Data section Start Marker

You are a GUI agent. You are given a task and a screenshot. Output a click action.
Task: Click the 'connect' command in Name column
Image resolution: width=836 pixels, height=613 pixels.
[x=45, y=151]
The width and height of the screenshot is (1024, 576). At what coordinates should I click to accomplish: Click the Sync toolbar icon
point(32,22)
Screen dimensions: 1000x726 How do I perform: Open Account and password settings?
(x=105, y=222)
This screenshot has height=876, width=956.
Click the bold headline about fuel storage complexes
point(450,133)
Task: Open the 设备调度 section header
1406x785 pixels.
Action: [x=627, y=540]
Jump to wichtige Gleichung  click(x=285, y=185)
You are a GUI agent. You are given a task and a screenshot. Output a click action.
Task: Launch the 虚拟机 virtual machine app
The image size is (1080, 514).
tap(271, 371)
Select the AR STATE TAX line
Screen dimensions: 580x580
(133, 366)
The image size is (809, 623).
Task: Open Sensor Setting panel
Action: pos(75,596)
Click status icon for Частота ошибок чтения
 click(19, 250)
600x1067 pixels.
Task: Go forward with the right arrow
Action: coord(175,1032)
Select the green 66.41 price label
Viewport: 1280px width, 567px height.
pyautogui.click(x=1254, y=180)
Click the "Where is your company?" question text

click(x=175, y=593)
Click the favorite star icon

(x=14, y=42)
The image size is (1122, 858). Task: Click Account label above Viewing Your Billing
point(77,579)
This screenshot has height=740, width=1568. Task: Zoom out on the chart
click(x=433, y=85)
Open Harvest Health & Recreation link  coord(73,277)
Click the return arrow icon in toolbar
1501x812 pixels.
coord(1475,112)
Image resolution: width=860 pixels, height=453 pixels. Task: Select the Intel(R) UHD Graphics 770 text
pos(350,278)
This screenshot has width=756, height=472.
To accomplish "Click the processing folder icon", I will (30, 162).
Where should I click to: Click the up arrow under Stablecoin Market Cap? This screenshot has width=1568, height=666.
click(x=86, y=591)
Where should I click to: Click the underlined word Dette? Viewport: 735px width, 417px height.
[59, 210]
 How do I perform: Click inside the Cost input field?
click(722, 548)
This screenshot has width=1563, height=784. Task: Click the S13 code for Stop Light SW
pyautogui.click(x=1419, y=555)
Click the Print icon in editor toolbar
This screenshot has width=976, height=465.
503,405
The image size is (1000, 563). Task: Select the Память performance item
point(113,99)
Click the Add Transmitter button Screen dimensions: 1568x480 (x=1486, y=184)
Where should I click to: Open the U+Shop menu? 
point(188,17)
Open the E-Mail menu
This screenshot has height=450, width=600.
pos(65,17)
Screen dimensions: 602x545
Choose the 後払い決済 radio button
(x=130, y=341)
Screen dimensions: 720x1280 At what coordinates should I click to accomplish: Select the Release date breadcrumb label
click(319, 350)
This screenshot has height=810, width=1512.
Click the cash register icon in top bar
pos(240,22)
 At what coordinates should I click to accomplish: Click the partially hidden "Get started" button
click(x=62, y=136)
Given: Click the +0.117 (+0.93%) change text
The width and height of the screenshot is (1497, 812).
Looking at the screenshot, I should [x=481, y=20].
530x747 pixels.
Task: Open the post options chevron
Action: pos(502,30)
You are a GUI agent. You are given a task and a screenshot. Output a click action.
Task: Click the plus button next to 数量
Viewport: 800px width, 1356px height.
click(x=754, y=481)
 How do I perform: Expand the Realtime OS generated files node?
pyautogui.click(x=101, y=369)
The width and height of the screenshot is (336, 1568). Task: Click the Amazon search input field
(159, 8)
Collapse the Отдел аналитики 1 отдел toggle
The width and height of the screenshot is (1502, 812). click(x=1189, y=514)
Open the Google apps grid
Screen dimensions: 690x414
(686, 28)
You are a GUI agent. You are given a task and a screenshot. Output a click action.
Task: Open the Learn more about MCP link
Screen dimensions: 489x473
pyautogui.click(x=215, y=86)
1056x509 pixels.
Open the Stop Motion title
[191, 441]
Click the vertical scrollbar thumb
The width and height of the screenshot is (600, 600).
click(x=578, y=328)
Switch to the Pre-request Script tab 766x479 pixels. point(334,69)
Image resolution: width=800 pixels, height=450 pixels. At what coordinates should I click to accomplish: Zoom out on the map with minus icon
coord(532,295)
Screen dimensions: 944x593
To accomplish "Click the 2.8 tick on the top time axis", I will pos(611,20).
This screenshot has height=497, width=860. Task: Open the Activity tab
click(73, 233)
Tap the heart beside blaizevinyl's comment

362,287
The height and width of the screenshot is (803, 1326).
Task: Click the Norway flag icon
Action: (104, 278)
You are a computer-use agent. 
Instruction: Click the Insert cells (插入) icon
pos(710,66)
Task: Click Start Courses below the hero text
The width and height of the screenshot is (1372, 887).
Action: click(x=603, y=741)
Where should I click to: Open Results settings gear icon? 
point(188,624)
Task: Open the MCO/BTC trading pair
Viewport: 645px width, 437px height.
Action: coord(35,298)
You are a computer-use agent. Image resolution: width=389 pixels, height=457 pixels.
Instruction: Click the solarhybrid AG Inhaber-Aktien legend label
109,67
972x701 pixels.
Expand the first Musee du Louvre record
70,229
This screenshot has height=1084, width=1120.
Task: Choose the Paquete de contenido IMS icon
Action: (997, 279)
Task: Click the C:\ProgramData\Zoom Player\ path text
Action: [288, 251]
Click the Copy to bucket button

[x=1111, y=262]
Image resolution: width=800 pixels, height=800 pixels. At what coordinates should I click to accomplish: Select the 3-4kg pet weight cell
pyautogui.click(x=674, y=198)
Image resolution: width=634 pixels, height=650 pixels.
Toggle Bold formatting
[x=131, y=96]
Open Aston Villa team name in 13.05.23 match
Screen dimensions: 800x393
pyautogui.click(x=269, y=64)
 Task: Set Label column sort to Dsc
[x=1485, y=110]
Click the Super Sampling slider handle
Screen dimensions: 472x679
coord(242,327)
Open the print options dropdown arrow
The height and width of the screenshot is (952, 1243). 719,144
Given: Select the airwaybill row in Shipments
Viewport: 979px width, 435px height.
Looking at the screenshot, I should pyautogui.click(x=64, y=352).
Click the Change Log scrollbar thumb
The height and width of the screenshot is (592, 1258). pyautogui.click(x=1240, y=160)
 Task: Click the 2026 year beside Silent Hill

Data section End Marker

- **Your task**:
Exactly as written, return every line of the material.

- **The completed task**:
You are a GUI agent. You are given a task and a screenshot. Output a click action.
Task: Click the 'connect' command in Name column
Image resolution: width=836 pixels, height=613 pixels.
[x=45, y=151]
The width and height of the screenshot is (1024, 576). At what coordinates should I click to accomplish: Click the Sync toolbar icon
point(32,22)
Screen dimensions: 1000x726 How do I perform: Open Account and password settings?
(x=105, y=222)
This screenshot has height=876, width=956.
Click the bold headline about fuel storage complexes
point(450,133)
Task: Open the 设备调度 section header
1406x785 pixels.
Action: [x=627, y=540]
Jump to wichtige Gleichung  click(x=285, y=185)
You are a GUI agent. You are given a task and a screenshot. Output a click action.
Task: Launch the 虚拟机 virtual machine app
The image size is (1080, 514).
tap(271, 371)
Select the AR STATE TAX line
Screen dimensions: 580x580
(133, 366)
The image size is (809, 623).
Task: Open Sensor Setting panel
Action: pos(75,596)
Click status icon for Частота ошибок чтения
 click(19, 250)
600x1067 pixels.
Task: Go forward with the right arrow
Action: coord(175,1032)
Select the green 66.41 price label
Viewport: 1280px width, 567px height.
pyautogui.click(x=1254, y=180)
Click the "Where is your company?" question text

click(x=175, y=593)
Click the favorite star icon

(x=14, y=42)
The image size is (1122, 858). Task: Click Account label above Viewing Your Billing
point(77,579)
This screenshot has height=740, width=1568. Task: Zoom out on the chart
click(x=433, y=85)
Open Harvest Health & Recreation link  coord(73,277)
Click the return arrow icon in toolbar
1501x812 pixels.
coord(1475,112)
Image resolution: width=860 pixels, height=453 pixels. Task: Select the Intel(R) UHD Graphics 770 text
pos(350,278)
This screenshot has width=756, height=472.
To accomplish "Click the processing folder icon", I will (30, 162).
Where should I click to: Click the up arrow under Stablecoin Market Cap? This screenshot has width=1568, height=666.
click(x=86, y=591)
Where should I click to: Click the underlined word Dette? Viewport: 735px width, 417px height.
[59, 210]
 How do I perform: Click inside the Cost input field?
click(722, 548)
This screenshot has width=1563, height=784. Task: Click the S13 code for Stop Light SW
pyautogui.click(x=1419, y=555)
Click the Print icon in editor toolbar
This screenshot has width=976, height=465.
503,405
The image size is (1000, 563). Task: Select the Память performance item
point(113,99)
Click the Add Transmitter button Screen dimensions: 1568x480 (x=1486, y=184)
Where should I click to: Open the U+Shop menu? 
point(188,17)
Open the E-Mail menu
This screenshot has height=450, width=600.
pos(65,17)
Screen dimensions: 602x545
Choose the 後払い決済 radio button
(x=130, y=341)
Screen dimensions: 720x1280 At what coordinates should I click to accomplish: Select the Release date breadcrumb label
click(319, 350)
This screenshot has height=810, width=1512.
Click the cash register icon in top bar
pos(240,22)
 At what coordinates should I click to accomplish: Click the partially hidden "Get started" button
click(x=62, y=136)
Given: Click the +0.117 (+0.93%) change text
The width and height of the screenshot is (1497, 812).
Looking at the screenshot, I should [x=481, y=20].
530x747 pixels.
Task: Open the post options chevron
Action: pos(502,30)
You are a GUI agent. You are given a task and a screenshot. Output a click action.
Task: Click the plus button next to 数量
Viewport: 800px width, 1356px height.
click(x=754, y=481)
 How do I perform: Expand the Realtime OS generated files node?
pyautogui.click(x=101, y=369)
The width and height of the screenshot is (336, 1568). Task: Click the Amazon search input field
(159, 8)
Collapse the Отдел аналитики 1 отдел toggle
The width and height of the screenshot is (1502, 812). click(x=1189, y=514)
Open the Google apps grid
Screen dimensions: 690x414
(686, 28)
You are a GUI agent. You are given a task and a screenshot. Output a click action.
Task: Open the Learn more about MCP link
Screen dimensions: 489x473
pyautogui.click(x=215, y=86)
1056x509 pixels.
Open the Stop Motion title
[191, 441]
Click the vertical scrollbar thumb
The width and height of the screenshot is (600, 600).
click(x=578, y=328)
Switch to the Pre-request Script tab 766x479 pixels. point(334,69)
Image resolution: width=800 pixels, height=450 pixels. At what coordinates should I click to accomplish: Zoom out on the map with minus icon
coord(532,295)
Screen dimensions: 944x593
To accomplish "Click the 2.8 tick on the top time axis", I will pos(611,20).
This screenshot has height=497, width=860. Task: Open the Activity tab
click(73, 233)
Tap the heart beside blaizevinyl's comment

362,287
The height and width of the screenshot is (803, 1326).
Task: Click the Norway flag icon
Action: (104, 278)
You are a computer-use agent. 
Instruction: Click the Insert cells (插入) icon
pos(710,66)
Task: Click Start Courses below the hero text
The width and height of the screenshot is (1372, 887).
Action: click(x=603, y=741)
Where should I click to: Open Results settings gear icon? 
point(188,624)
Task: Open the MCO/BTC trading pair
Viewport: 645px width, 437px height.
Action: coord(35,298)
You are a computer-use agent. Image resolution: width=389 pixels, height=457 pixels.
Instruction: Click the solarhybrid AG Inhaber-Aktien legend label
109,67
972x701 pixels.
Expand the first Musee du Louvre record
70,229
This screenshot has height=1084, width=1120.
Task: Choose the Paquete de contenido IMS icon
Action: (997, 279)
Task: Click the C:\ProgramData\Zoom Player\ path text
Action: [288, 251]
Click the Copy to bucket button

[x=1111, y=262]
Image resolution: width=800 pixels, height=800 pixels. At what coordinates should I click to accomplish: Select the 3-4kg pet weight cell
pyautogui.click(x=674, y=198)
Image resolution: width=634 pixels, height=650 pixels.
Toggle Bold formatting
[x=131, y=96]
Open Aston Villa team name in 13.05.23 match
Screen dimensions: 800x393
pyautogui.click(x=269, y=64)
 Task: Set Label column sort to Dsc
[x=1485, y=110]
Click the Super Sampling slider handle
Screen dimensions: 472x679
coord(242,327)
Open the print options dropdown arrow
The height and width of the screenshot is (952, 1243). 719,144
Given: Select the airwaybill row in Shipments
Viewport: 979px width, 435px height.
Looking at the screenshot, I should pyautogui.click(x=64, y=352).
Click the Change Log scrollbar thumb
The height and width of the screenshot is (592, 1258). pyautogui.click(x=1240, y=160)
 Task: Click the 2026 year beside Silent Hill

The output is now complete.